Er erhob Einspruch gegen die Teilung des Bibliotheksetats – der Senatsentscheid wurde vom Ministerium annulliert. Das Ministerium stellte keine Nachforschungen an. Der Brief Ernsts, auf den sich das Ministerium bezog, war, wie Präsident Nagel feststellte, voll von Unterstellungen.
Auf Ernst’s Intervention hin wurde die zugesagte Prüfungsbefugnis für Dr. Piel kurzfristig aufgehoben. Ernst hatte Dr. Piel im Ministerium als „Kulturbolschewik“ bezeichnet. (Eine Arbeitsgruppe untersucht z.Zt. Ernst’s Vorlesungen unter anderem auf faschistisches Vokabular.)

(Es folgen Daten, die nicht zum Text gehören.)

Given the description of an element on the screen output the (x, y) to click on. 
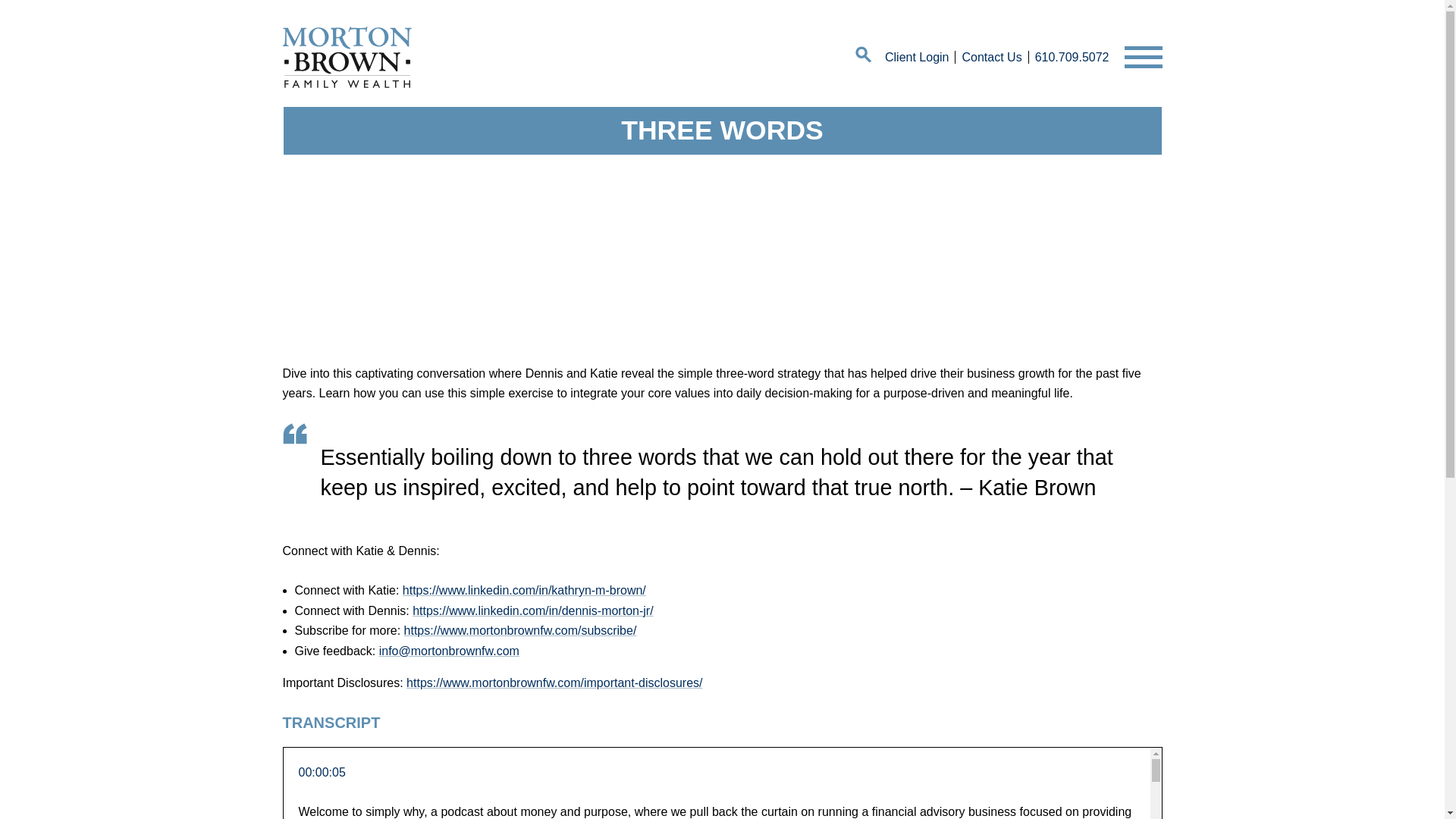
610.709.5072 (1072, 57)
Contact Us (991, 57)
Show Search (863, 57)
Toggle navigation (1142, 56)
Client Login (917, 57)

Harro Ernst wurde dadurch eindeutig zum politischen Faktor an der Akademie. Die Kritik an Harro Ernst gewann, eng verknüpft mit der fachlichen, eine politische Dimension. Bereits 1969 hatte H. Ernst seine Vorlesungen mehrfach wegen simpler Sachfragen kritischer Studenten abgebrochen. Ein Student erhielt wegen einer solchen „Vorlesungsstörung“ eine Anzeige wegen Hausfriedensbruchs. (Wortwechsel aus dieser Vorlesung: Student: „Aber ich habe doch nur eine Sachfrage gestellt.“ Ernst: „Was eine Sachfrage ist, bestimme ich.“) Das Verfahren wurde in zweiter Instanz eingestellt. In der Folge genügte bereits das Erscheinen eines missliebigen Studenten zum Abbruch der Vorlesung. Ernst verlegte daraufhin seine Vorlesungen nach außerhalb des Hauses. Als sich kritische Studenten zu solchen Exkursionen einfanden, blies er sie mit Hinweis auf „mögliche Störungen“ ab. Die folgenden Vorlesungen führte Ernst unangekündigt, nur einigen wenigen bekannt, um 8 Uhr morgens durch. (Als das Asta-Mitglied Fischer den Raum betrat – Ernst: „Ich kann mich nicht erinnern, Ihnen eine Einladungskarte geschickt zu haben – verlassen Sie bitte sofort den Raum.“) Als Folge versperrte H. Ernst die Tür während seiner Vorlesungen. Er gab im Senat an, dieses Vorgehen, das keinerlei rechtliche Grundlage hat, mit dem Ministerium abgesprochen zu haben. Obendrein ist H. Ernst seit 15 Jahren Leiter der Bibliothek, so dass er über einen jährlichen Bibliothekshaushalt von 16.000 DM verfügt. Mit der zunehmenden Politisierung der Studentenschaft wurde dieser Zustand immer unerträglicher, zumal sich Ernst konsequent weigerte, nach links tendierende Bücher in die Bibliothek aufzunehmen (Beispiel: das Buch – „Kunst im Widerstand“, die Kunstzeitschrift – „tendenzen“). Erklärung Ernst’s vor dem Senat: „Das entspricht doch nicht unserem Niveau.“ Statt dessen bestellte er Speers Memoiren und war selbst der erste Entleiher. Auf Grund eines Senatsbeschlusses vom Mai 1970 wurde er von Präsident Nagel im Juni 1970 aus seinem Bibliotheksamt suspendiert. Hiergegen intervenierte das Ministerium – juristisch ist eine Einflussnahme in diese, den eigenen Wirkungsbereich der Akademie betreffende Frage durch das Ministerium nicht möglich -, das in Harro Ernst stets einen übereifrigen Knecht fand (im Sommer 1969 sperrte H. Ernst die Bibliothek bereits auf das Gerücht der Schließung hin, zwei Tage vor Eintreffen des Schließungsbescheids).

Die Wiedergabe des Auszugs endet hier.